- Try it -
Beginning at the line containing "Click quoted Central" in the material below and ending at the line containing "You are a computer-use agent. The width", return each line exactly and add nothing.

- Extracted records -
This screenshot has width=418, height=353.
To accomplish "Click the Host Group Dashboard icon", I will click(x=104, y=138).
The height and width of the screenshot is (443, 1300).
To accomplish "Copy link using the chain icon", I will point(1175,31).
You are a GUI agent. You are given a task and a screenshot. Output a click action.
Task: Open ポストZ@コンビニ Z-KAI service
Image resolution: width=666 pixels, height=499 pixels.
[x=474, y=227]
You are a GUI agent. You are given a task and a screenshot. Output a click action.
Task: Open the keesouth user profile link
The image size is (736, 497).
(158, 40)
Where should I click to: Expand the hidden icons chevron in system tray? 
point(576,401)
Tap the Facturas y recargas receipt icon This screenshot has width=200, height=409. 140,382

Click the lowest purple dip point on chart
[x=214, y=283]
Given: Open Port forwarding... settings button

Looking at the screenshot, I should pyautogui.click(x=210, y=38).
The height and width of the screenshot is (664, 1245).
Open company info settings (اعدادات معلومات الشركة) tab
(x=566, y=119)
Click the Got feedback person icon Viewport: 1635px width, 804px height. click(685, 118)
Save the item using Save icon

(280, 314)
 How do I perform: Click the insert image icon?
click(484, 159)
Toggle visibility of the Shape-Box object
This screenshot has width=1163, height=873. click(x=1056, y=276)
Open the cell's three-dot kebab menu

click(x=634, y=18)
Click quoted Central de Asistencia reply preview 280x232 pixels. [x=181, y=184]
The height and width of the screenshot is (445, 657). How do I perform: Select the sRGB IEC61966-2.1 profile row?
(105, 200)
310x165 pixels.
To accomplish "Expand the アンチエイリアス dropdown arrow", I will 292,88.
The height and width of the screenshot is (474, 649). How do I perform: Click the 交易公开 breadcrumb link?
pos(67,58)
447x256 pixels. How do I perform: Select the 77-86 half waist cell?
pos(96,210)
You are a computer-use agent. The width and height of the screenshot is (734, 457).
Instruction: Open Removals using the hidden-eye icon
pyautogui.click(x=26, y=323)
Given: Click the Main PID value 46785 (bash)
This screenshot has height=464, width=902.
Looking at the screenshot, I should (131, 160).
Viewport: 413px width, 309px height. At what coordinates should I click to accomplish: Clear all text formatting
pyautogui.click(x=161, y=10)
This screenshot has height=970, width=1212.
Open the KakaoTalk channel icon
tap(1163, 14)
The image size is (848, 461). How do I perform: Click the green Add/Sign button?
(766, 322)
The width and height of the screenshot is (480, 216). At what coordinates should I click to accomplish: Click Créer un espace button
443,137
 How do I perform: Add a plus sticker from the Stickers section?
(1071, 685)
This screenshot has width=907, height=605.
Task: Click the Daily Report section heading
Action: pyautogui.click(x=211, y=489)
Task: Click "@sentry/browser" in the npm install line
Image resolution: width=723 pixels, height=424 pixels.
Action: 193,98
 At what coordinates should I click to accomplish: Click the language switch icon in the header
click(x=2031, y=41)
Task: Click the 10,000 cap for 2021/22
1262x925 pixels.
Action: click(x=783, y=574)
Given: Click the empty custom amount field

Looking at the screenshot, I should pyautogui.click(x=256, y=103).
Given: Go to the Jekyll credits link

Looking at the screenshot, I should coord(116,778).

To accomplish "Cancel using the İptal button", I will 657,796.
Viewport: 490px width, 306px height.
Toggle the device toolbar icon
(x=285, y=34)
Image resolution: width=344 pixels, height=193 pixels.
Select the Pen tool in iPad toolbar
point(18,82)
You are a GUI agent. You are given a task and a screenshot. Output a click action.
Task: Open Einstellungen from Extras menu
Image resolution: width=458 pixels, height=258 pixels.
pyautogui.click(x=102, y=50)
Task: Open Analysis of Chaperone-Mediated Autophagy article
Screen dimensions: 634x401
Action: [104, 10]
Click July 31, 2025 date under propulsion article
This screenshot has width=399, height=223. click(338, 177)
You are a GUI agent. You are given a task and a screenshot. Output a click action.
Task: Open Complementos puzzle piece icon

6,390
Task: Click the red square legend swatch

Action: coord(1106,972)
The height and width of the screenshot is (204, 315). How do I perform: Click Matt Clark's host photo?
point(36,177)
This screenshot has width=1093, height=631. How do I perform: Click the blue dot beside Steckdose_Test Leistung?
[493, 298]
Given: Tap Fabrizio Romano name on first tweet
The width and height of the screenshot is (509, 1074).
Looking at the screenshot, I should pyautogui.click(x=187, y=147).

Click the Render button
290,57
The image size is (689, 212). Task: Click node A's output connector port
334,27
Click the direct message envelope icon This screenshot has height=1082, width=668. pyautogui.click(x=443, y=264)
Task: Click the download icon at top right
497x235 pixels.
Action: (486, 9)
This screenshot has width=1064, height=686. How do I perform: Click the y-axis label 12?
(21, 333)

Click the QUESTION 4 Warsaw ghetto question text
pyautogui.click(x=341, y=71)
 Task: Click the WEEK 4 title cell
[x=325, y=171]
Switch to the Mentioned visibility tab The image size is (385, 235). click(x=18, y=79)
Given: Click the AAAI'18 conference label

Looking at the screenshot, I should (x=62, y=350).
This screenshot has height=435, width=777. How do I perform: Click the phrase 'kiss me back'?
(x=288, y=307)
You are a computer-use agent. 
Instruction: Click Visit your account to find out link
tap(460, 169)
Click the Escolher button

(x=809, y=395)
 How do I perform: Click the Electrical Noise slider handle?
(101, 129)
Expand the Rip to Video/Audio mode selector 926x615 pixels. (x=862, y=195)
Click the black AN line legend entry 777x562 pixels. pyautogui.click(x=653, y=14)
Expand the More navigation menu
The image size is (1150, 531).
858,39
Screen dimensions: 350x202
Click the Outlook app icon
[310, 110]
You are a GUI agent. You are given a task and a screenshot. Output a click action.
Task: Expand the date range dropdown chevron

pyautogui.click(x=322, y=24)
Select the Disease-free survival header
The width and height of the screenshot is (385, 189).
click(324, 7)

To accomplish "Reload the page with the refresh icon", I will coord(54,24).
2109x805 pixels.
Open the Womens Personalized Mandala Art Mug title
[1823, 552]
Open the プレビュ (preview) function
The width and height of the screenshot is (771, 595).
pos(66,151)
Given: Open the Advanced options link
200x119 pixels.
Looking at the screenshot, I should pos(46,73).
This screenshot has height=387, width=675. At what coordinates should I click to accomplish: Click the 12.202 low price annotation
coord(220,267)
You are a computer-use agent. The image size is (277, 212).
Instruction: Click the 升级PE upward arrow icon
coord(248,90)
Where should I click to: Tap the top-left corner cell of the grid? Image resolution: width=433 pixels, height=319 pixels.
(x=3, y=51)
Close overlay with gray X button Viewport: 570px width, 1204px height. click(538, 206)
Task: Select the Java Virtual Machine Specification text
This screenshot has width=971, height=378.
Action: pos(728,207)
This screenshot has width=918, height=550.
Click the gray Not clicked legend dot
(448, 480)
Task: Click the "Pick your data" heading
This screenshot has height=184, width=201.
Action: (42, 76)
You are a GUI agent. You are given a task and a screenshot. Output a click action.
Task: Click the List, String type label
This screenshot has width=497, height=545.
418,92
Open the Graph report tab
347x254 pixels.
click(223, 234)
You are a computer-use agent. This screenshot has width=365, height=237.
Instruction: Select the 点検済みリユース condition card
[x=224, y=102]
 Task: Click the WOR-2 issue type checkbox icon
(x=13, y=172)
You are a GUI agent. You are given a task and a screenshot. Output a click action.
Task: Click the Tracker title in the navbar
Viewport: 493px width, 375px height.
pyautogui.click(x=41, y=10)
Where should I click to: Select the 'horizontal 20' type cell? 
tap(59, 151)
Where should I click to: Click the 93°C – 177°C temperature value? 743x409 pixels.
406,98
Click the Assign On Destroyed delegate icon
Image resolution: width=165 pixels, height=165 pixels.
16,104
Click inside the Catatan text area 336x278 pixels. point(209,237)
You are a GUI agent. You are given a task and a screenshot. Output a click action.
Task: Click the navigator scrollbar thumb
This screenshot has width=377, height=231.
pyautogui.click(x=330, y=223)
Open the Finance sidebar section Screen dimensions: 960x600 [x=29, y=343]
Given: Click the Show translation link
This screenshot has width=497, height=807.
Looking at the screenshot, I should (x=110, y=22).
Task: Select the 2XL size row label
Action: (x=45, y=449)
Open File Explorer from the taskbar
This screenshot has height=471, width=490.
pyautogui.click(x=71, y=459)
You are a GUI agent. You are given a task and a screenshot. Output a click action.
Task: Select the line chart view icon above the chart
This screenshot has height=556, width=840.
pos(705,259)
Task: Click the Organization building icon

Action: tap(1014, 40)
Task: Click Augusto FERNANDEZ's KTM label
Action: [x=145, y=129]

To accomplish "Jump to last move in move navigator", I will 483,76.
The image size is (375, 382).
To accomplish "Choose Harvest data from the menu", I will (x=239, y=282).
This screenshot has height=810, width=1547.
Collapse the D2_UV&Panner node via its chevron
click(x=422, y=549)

- Solution -
Click quoted Central de Asistencia reply preview 280x232 pixels. [x=181, y=184]
The height and width of the screenshot is (445, 657). How do I perform: Select the sRGB IEC61966-2.1 profile row?
(105, 200)
310x165 pixels.
To accomplish "Expand the アンチエイリアス dropdown arrow", I will 292,88.
The height and width of the screenshot is (474, 649). How do I perform: Click the 交易公开 breadcrumb link?
pos(67,58)
447x256 pixels. How do I perform: Select the 77-86 half waist cell?
pos(96,210)
You are a computer-use agent. The width and height of the screenshot is (734, 457).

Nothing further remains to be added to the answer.